Palestinian Professor's Tenure Bid Causes Controversy

2007_09_barnard.jpgTake a Palestinian professor with a critically praised and questionable book about Middle Eastern archeology and add her desire for tenure at Barnard College, and you have a big headache for school administrators. The NY Times notes that Nadia Abu El-Haj's tenure bid is yet another instance of the "struggle over scholarship on the Middle East" at Columbia University.

Barnard officials have already approved tenure for Abu El-Haj, an assistant professor of anthropology who has been a Fulbright Fellow and recipient of many awards, but Columbia gets the make the final decision. Abu El-Haj's book, "Facts on the Ground: Archaeological Practice and Territorial Self-Fashioning in Israeli Society," was both acclaimed and criticized. The Times described the book:

In her book, which grew out of her doctoral research and was published by the University of Chicago Press in 2001, Dr. Abu El-Haj says Israeli archaeologists searched for an ancient Jewish presence to help build the case for a Jewish state. In their quest, she writes, they sometimes used bulldozers, destroying remains of other cultures, including those of Arabs.

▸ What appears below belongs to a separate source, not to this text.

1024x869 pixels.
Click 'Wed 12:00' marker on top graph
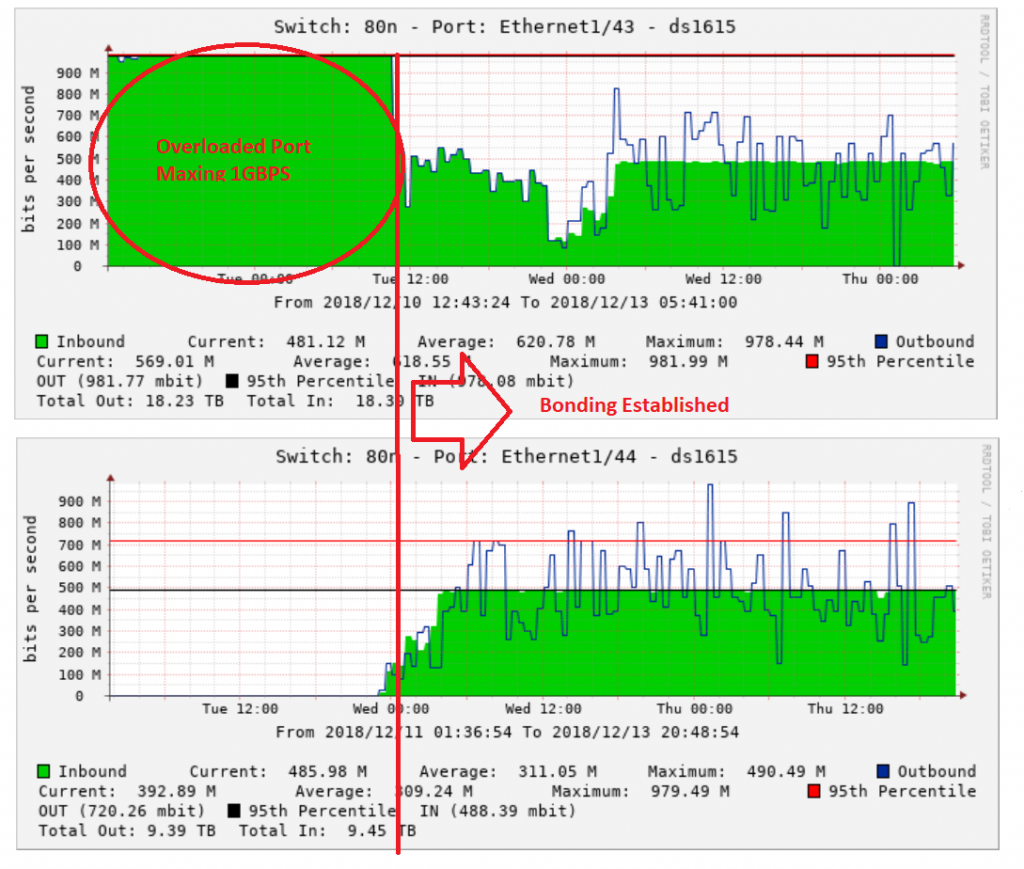pyautogui.click(x=723, y=279)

She concludes her book by saying the ransacking by thousands of Palestinians in 2000 of Joseph’s tomb, a Jewish holy site in the West Bank, “needs to be understood in relation to a colonial-national history” of Israel and the symbolic resonance of artifacts.

A 1982 Barnard graduate, Paula Stern, started a petition to protest Abu El-Haj's tenure, saying that she misrepresented data. Another Barnard professor, Alan F. Segal, told the Times, "There is every reason in the world to want her to have tenure, and only one reason against it — her work," calling her work "not good enough" and says, "She is so bizarrely off.” He also claims Barnard asked him for non-Jewish professors to comment on Abu El-Haj's work.

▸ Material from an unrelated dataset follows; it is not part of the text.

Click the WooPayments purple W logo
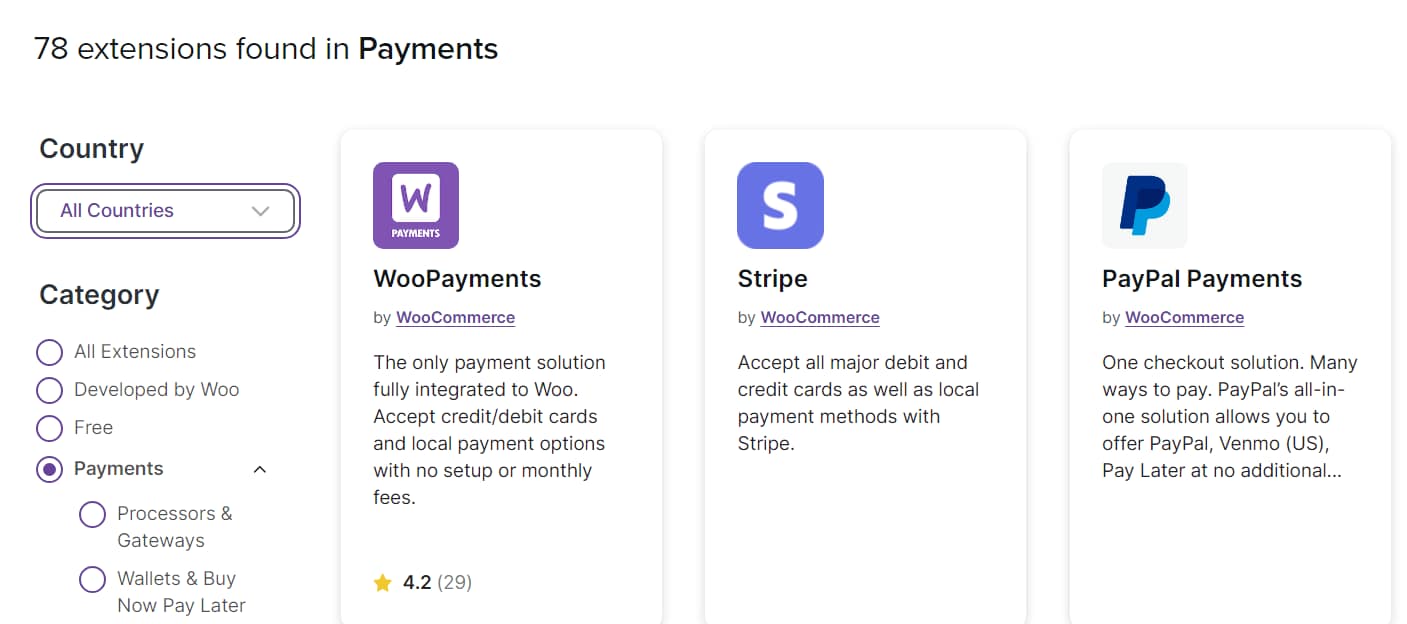This screenshot has height=624, width=1407. click(x=415, y=204)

But she does have supporters, who feel she is targeted because she is Palestinian-American. Michael Dietler, a University of Chicago professor, said, "She is a scholar of the highest quality and integrity who is being persecuted because she has the courage to focus an analytical lens on subjects that others wish to shield from scrutiny and because she happens to be Palestinian."

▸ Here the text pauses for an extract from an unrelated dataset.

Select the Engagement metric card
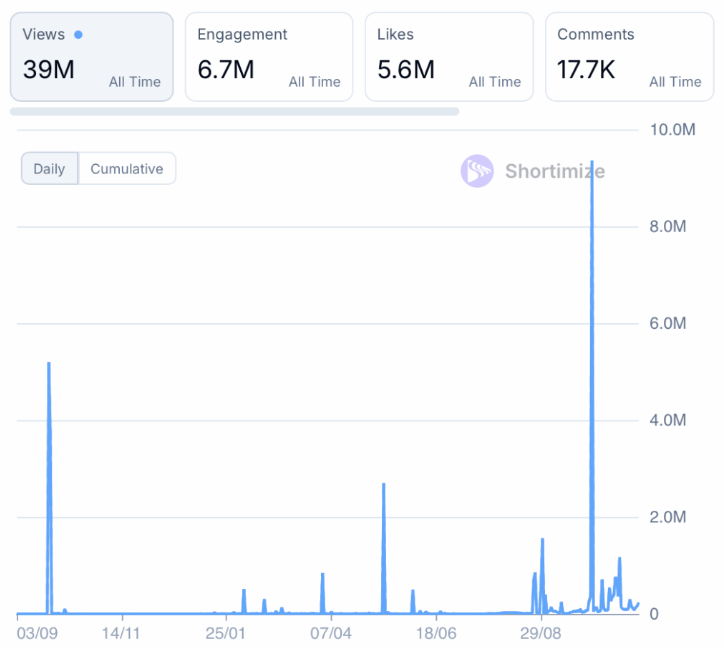The image size is (724, 648). point(268,57)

Back in 2004, some Columbia students accused some professors of humiliating and intimidating them while discussing Israeli politics in the Middle East and creating an inhospitable environment for Jewish students. As Columbia struggled to deal with the heated debate, one professor even said that student-professor tensions were "blood sport" and that he enjoyed it. Eventually, a university study found that Columbia was not anti-Semitic, but it did lack a way to process student complaints about professors.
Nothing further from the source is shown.